Во дворе оказалось довольно темно. Линючий желтоватый свет падал только от окон. За неплотно задернутыми гардинами низкого первого этажа люди заканчивали день – вон там женщина стелет постель, встряхивая ватное одеяло, а здесь, уставясь в телевизор, семья доедает поздний ужин. Скатерть сдвинута, на клеенке – початая бутылка кефира. А вон – темное окно, спят. Много их, темных окон, некоторые распахнуты настежь. Душными легкими раскалившийся за день дом всасывает сырой и прохладный воздух двора. Сквозь низкую подворотню, аккуратно обойдя шипящий клубок дерущихся котов, мимо косой чугунной трубы Костылев вышел в какой-то переулок и наугад повернул налево. В переулке тоже было темно, хоть и горели еще там и сям окна, да попадались редкие фонари. Видно дождь собирался – ни одной звезды. Странное все же нынче лето! Третий месяц то жара, то дожди. Без пауз.
Неподвижно стояли вдоль тротуара черные широкие деревья. Никого, тихо. Только шаги Костылева глухо стучали по каменным плитам. Это было хорошо, за длинный день он устал от людей, от толпы… Обозлились, что назвал их толпой. Назвал – и выпустил джинна. Зверя… А может, им нужна была встряска? Все же, что это такое – толпа? Что общей цели нет, это ясно. Нет, не ясно! Когда собралось сто человек глазеть на пожар, у них цель одна – поглазеть, и они все равно толпа. А вот если бы они все вместе этот пожар тушили или, напротив, разжигали, уже не толпа была бы… – Костылев тряхнул головой. – Вот привязалось: толпа, не толпа. В этом, что ли, дело? Дело в том, чтобы понять, почему они злятся и откуда этот страх. Не хотят, чтобы ворошили их болото? Чтоб был статус-кво – плохой, хороший, но непременно кво?
Перемен они боятся, вот чего. Нового! От этого нового из них как раз и прет то самое, про что Сидоров говорил: «зверь». Из них? А сам-то. Пока что ты – ты! – сделал Верочку злобной курицей, Войк – сексуальной психопаткой, Митину… Бог с ней, с Митиной, пусть орет. А Гуреев? Не случись этого всего, может, и не пришлось бы ему сегодня сподличать, так бы и прожил в порядочных…

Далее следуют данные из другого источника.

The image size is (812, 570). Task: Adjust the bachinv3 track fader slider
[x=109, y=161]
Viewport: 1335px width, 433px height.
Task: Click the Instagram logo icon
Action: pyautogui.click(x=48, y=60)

Переулок внезапно уперся в сквер. Не раздумывая, Костылев перешагнул через низенькую чугунную ограду и по газону направился к одинокому фонарю, возле которого заметил скамейку. Фонарь был неестественно задран вверх и смотрел изумленно. Костылев опустился на теплое – не успело остыть! – сиденье и с облегчением вытянул измученные ноги. Опьянение прошло, голова была легкой и ясной.
Откуда-то взялась стая белых мотыльков. Она бесшумно пульсировала в воздухе у самого лица Костылева, касаясь его вялыми крыльями. Где-то вдали громыхнуло. Пахло скошенной травой и душистыми табаками. Он любил этот запах…
Надо, в конце концов, разобраться, почему это случилось. Думал тысячу раз? Ничего! Подумаешь в тысячу первый. Только трезво, не жалея себя. Ведь что выходит? А выходит, по всему выходит, что рога твои, копыта и остальная мерзость – никакой не внешний облик. Сущность. Ты, Костылев, – чёрт. Сатана, бес, лукавый. Понял? …Ах, чёрта нет? Допустим. Но какое это имеет значение? Есть… нечто. Которое превращает людей в психов и подлецов.
Да, но ведь я же не хотел, не заслужил!
В такой ситуации, да еще спьяну, впору было бы закричать, заплакать, упасть на землю. Или закатиться истерическим хохотом. Но он абсолютно неподвижно сидел посреди пустого сквера, и мягкие мотыльки, обнаглев, принялись садиться ему на лоб, щеки, губы, по-свойски обращаясь с неодушевленным предметом.